9.4 Failure by a party to enforce any term of this Agreement shall not be deemed a waiver of future enforcement of that or any other term in this Agreement or any other agreement that may be in place between the parties.

9.5 The End User may not assign this Agreement, and any assignment of this Agreement by the End User will be null and void.

9.6 The parties are independent contractors. Neither party will be deemed to be an employee, agent, partner or legal representative of the other for any purpose and neither will have any right, power or authority to create any obligation or responsibility on behalf of the other.

9.7 This Agreement is not intended to benefit, nor shall it be deemed to give rise to, any rights in any third party.
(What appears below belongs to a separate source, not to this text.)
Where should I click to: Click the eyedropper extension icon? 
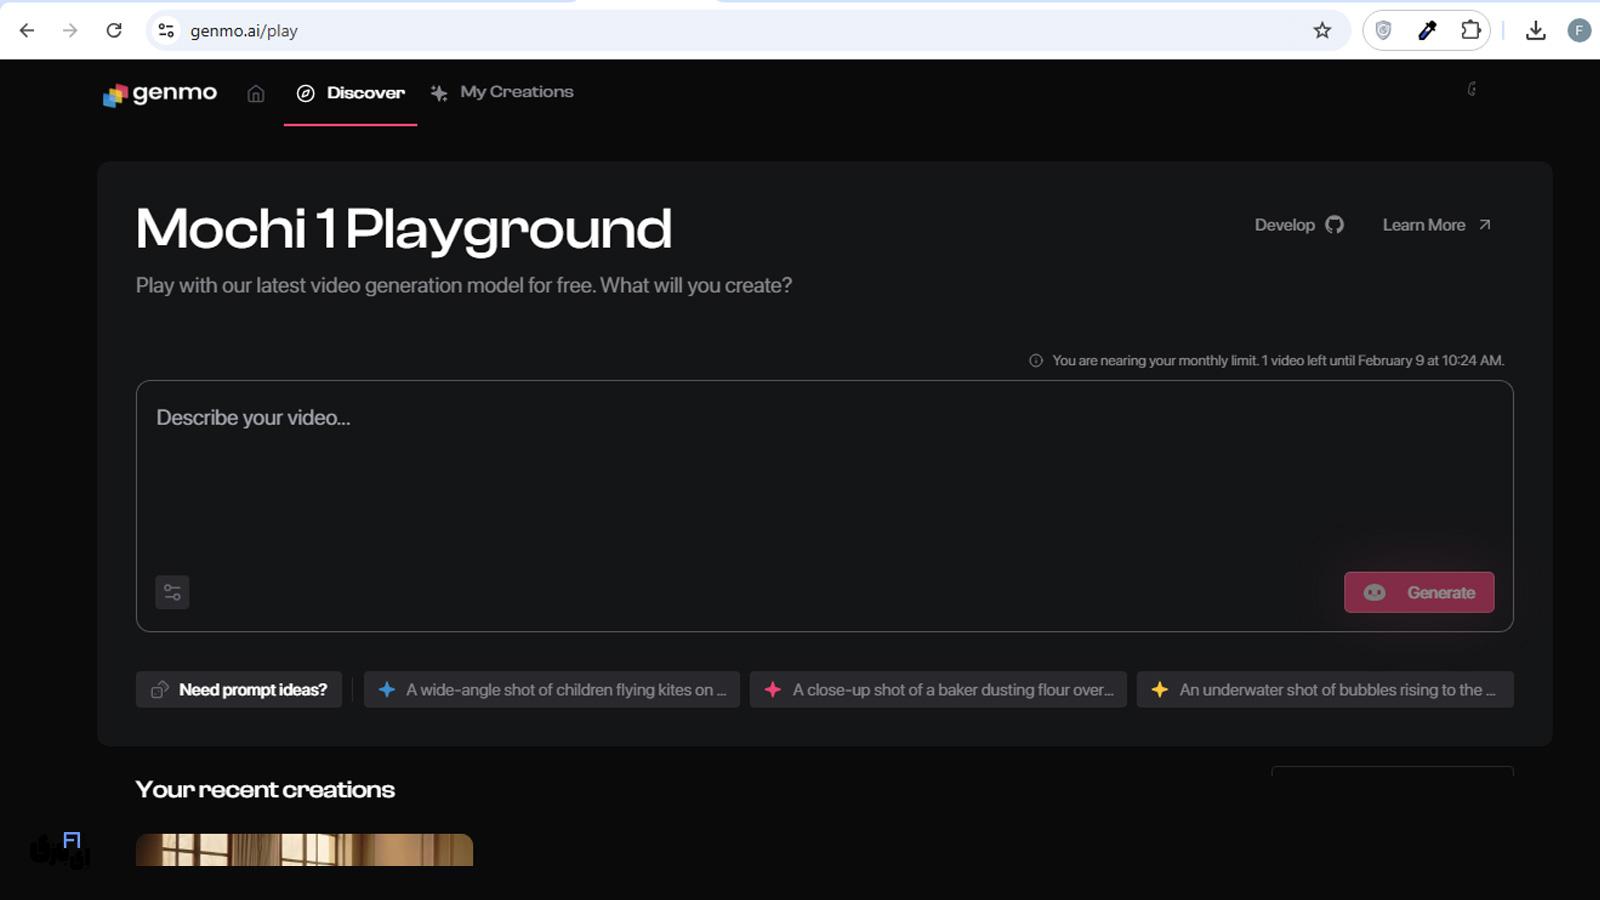1427,30
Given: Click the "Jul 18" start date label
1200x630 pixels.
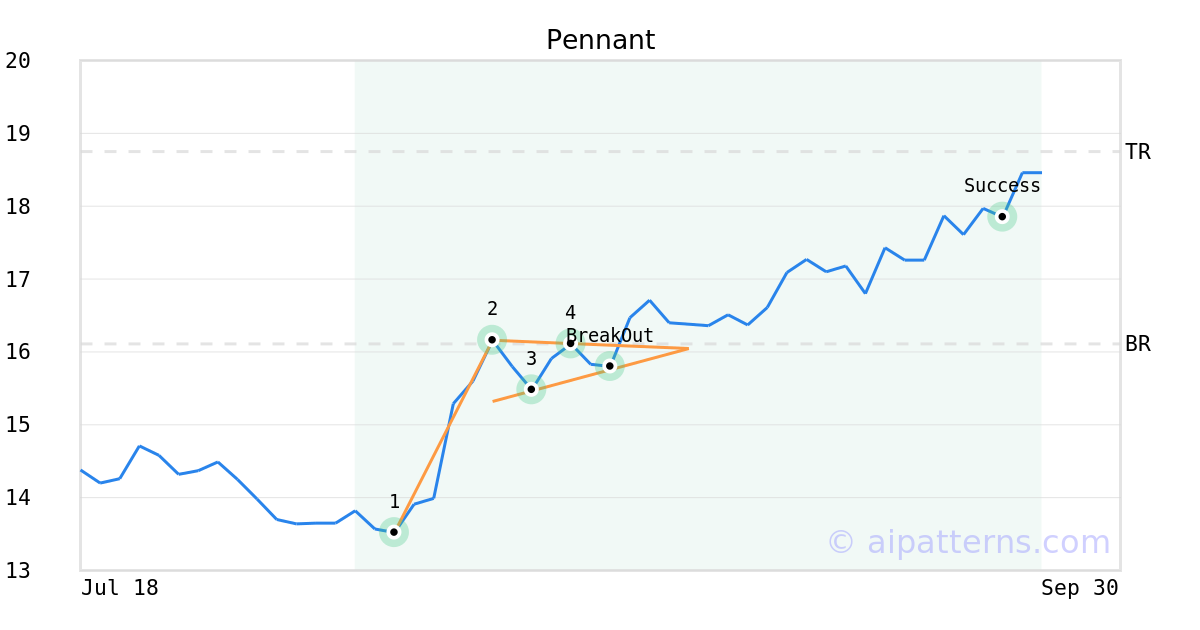Looking at the screenshot, I should 120,588.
9.8 Neither party will be liable for any failure or delay in its performance under this Agreement, except the making of payments, due to causes, including, but not limited to, an act of God, act of civil or military authority, fire, epidemic, flood, earthquake, strikes, riot, war, sabotage, failure of suppliers and governmental action, which are beyond its reasonable control.

9.9 The section titles and numbering of this Agreement are displayed for convenience and have no legal effect.

9.10 This Agreement may be executed in counterparts, each of which shall be deemed an original and all such counterparts shall constitute one and the same agreement.

9.11 This Agreement is the complete and exclusive agreement between the parties with respect to the subject matter hereof, superseding any prior agreements and communications (both written and oral) regarding such subject matter. This Agreement may only be modified, or any rights under it waived, by a written document executed by both parties.